:: Source extract

2. **Predict**: Make predictions on new data based on Bayes' Theorem.
   
3. **Calculate Accuracy**: Evaluate the model’s accuracy on a test dataset.

---

### Model Fitting and Prediction

1. **Training the Model**: The `fit` method learns the prior probabilities \(P(C)\) and likelihoods \(P(x_i | C)\) for each feature \(x_i\) in the dataset. These probabilities are stored for later use in predictions.

2. **Making Predictions**: For a given test sample, the `predict` method calculates the posterior probability for each class and chooses the class with the highest probability.

   $$ \hat{y} = \arg\max_C P(C) \prod_{i=1}^{n} P(x_i | C) $$

---

# Let's code Naive Bayes from scratch

In [2]:
import numpy as np
import pandas as pd

# Generating a simple dataset
np.random.seed(0)

# Features: Age (Young, Middle-aged, Old), Income (Low, High), Education (High School, Bachelor, Master)
data = {
    'Age': ['Young', 'Middle-aged', 'Old', 'Young', 'Middle-aged', 'Old', 'Young', 'Middle-aged', 'Old', 'Young'],
    'Income': ['Low', 'High', 'High', 'Low', 'High', 'Low', 'High', 'Low', 'Low', 'High'],
    'Education': ['High School', 'Bachelor', 'Master', 'Bachelor', 'Master', 'High School', 'High School', 'Master', 'Bachelor', 'Master'],
    'Class': ['Buy', 'Buy', 'Don\'t Buy', 'Buy', 'Buy', 'Don\'t Buy', 'Buy', 'Don\'t Buy', 'Don\'t Buy', 'Buy']
}

df = pd.DataFrame(data)

# Show the dataset
df.head()

Unnamed: 0,Age,Income,Education,Class
0,Young,Low,High School,Buy
1,Middle-aged,High,Bachelor,Buy
2,Old,High,Master,Don't Buy
3,Young,Low,Bachelor,Buy
4,Middle-aged,High,Master,Buy


In [3]:
import numpy as np

class NaiveBayes:
    def __init__(self):
        # Initialize dictionaries to store prior probabilities and likelihoods for each class
        self.prior_probs = {}  # Dictionary to store P(C) - Prior probability for each class
        self.likelihoods = {}  # Dictionary to store P(x_i | C) - Likelihood of each feature value given a class
        
    def fit(self, X, y):
        """
        Train the Naive Bayes model by calculating prior probabilities and likelihoods.
        
        X: DataFrame of input features (independent variables)
        y: Series of target labels (dependent variable)
        """

::::

Work item A:
Answer the following questions from the Naive Bayes extract:
(i) What does the `fit` method learn?
(ii) Which three features does the generated dataset contain?
(iii) What value is passed to `np.random.seed`?
Work item B: Retype the portion of the Naive Bayes extract starting with "# Generating a" and going on through "df = pd.DataFrame(data)".

:: Data section

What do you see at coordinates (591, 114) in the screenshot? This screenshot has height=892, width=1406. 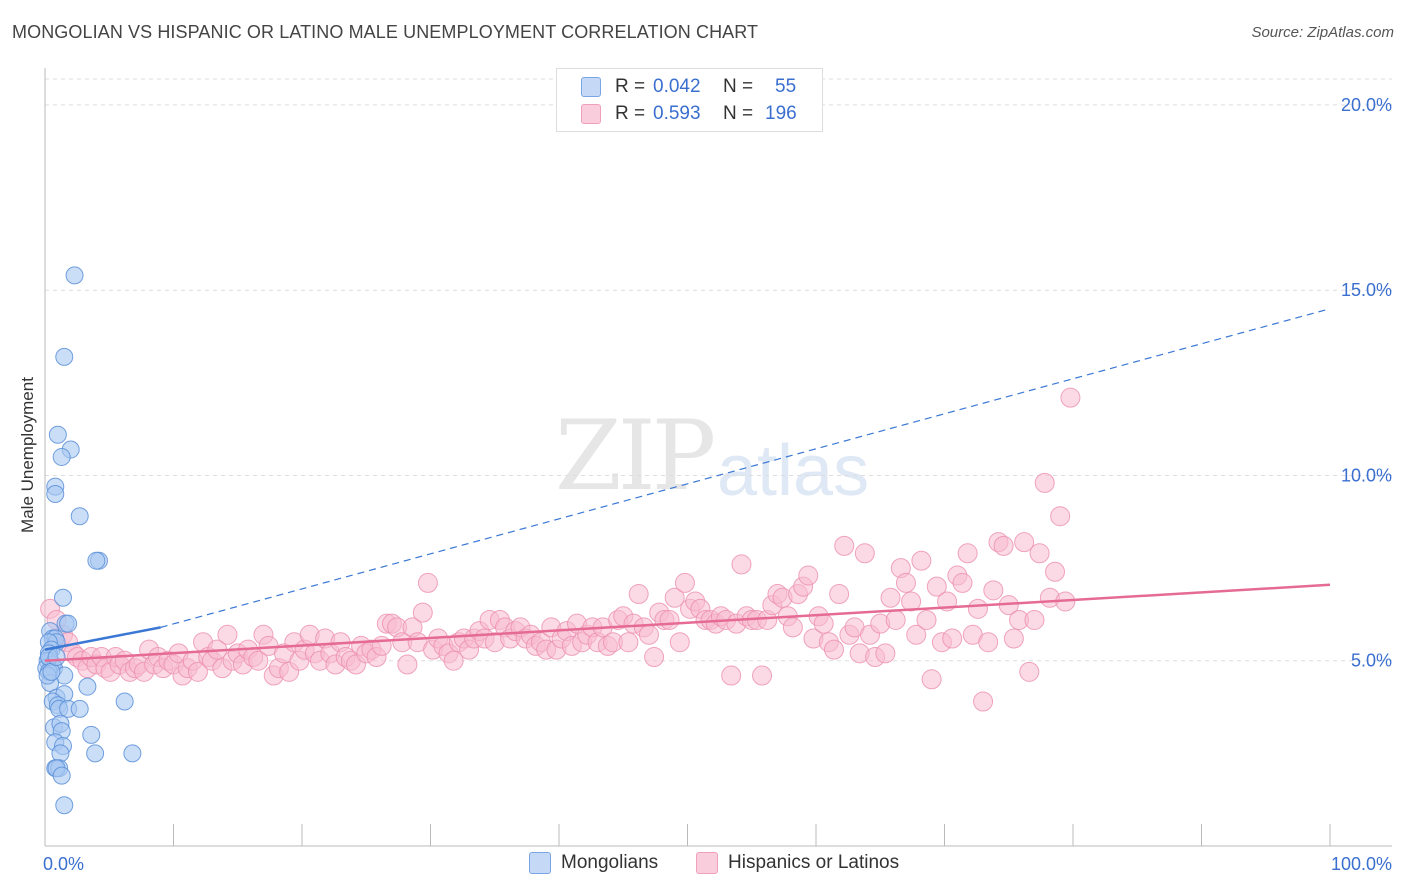 I see `hispanics-swatch` at bounding box center [591, 114].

::::

Response box A:
(i) The prior probabilities \(P(C)\) and the likelihoods \(P(x_i | C)\) for each feature \(x_i\) in the dataset.
(ii) Age, Income, and Education.
(iii) 0

Response box B:
# Generating a simple dataset
np.random.seed(0)

# Features: Age (Young, Middle-aged, Old), Income (Low, High), Education (High School, Bachelor, Master)
data = {
    'Age': ['Young', 'Middle-aged', 'Old', 'Young', 'Middle-aged', 'Old', 'Young', 'Middle-aged', 'Old', 'Young'],
    'Income': ['Low', 'High', 'High', 'Low', 'High', 'Low', 'High', 'Low', 'Low', 'High'],
    'Education': ['High School', 'Bachelor', 'Master', 'Bachelor', 'Master', 'High School', 'High School', 'Master', 'Bachelor', 'Master'],
    'Class': ['Buy', 'Buy', 'Don\'t Buy', 'Buy', 'Buy', 'Don\'t Buy', 'Buy', 'Don\'t Buy', 'Don\'t Buy', 'Buy']
}

df = pd.DataFrame(data)